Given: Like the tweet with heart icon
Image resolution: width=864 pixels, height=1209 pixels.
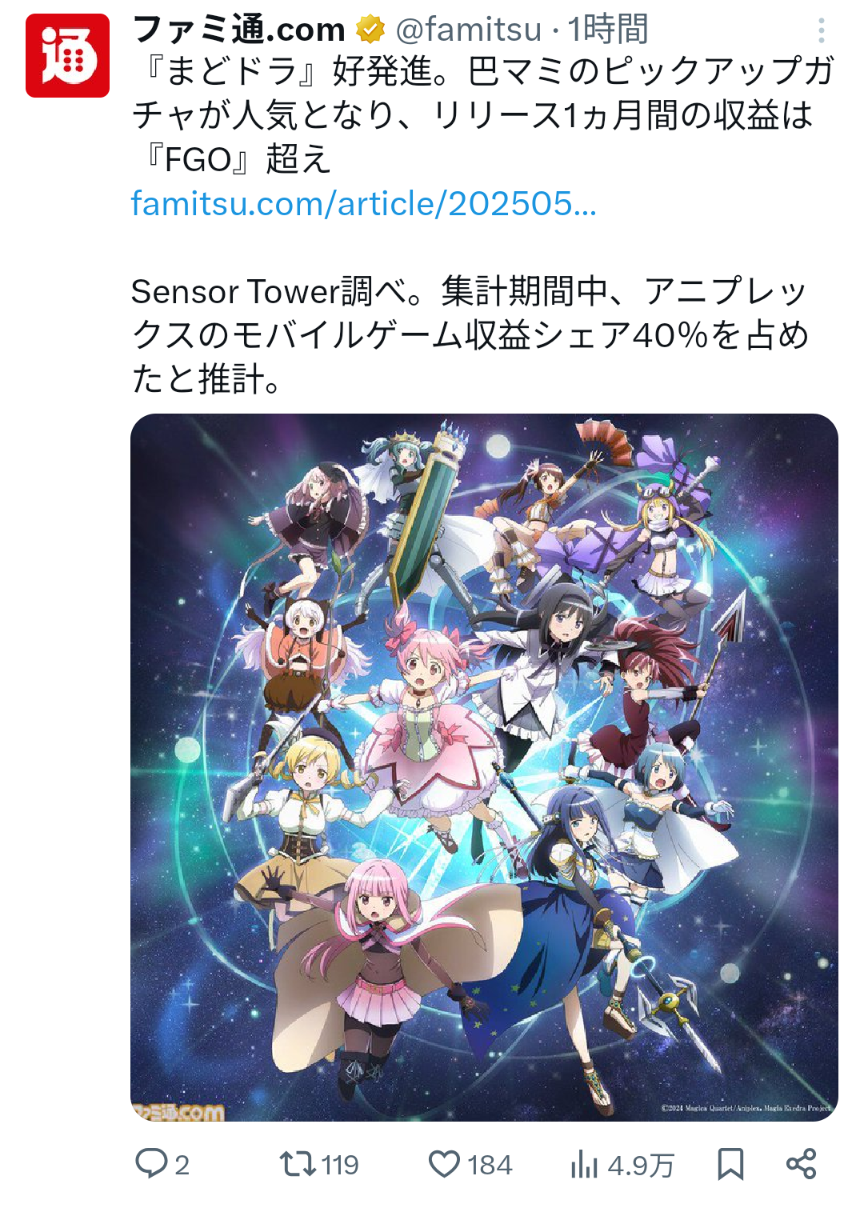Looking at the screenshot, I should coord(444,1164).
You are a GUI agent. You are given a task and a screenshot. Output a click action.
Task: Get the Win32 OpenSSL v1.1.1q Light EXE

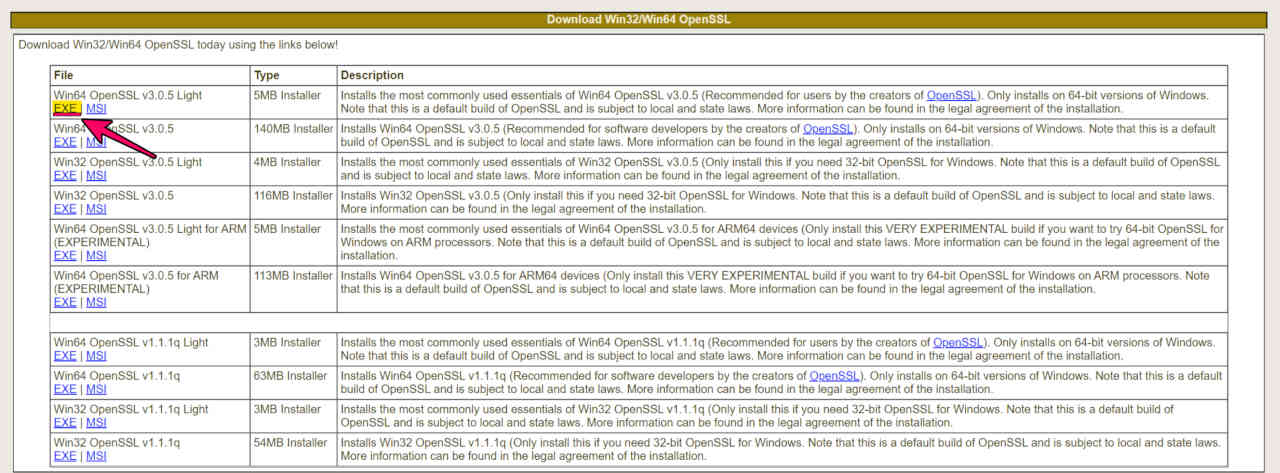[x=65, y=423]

* * * *

What the task asks
Could you repeat word for word only the lines from the one that contains "Image resolution: width=864" through the end of the listing, leaving out the pictures?

Answer box
Image resolution: width=864 pixels, height=1209 pixels.
Looking at the screenshot, I should coord(444,1164).
You are a GUI agent. You are given a task and a screenshot. Output a click action.
Task: Get the Win32 OpenSSL v1.1.1q Light EXE

[x=65, y=423]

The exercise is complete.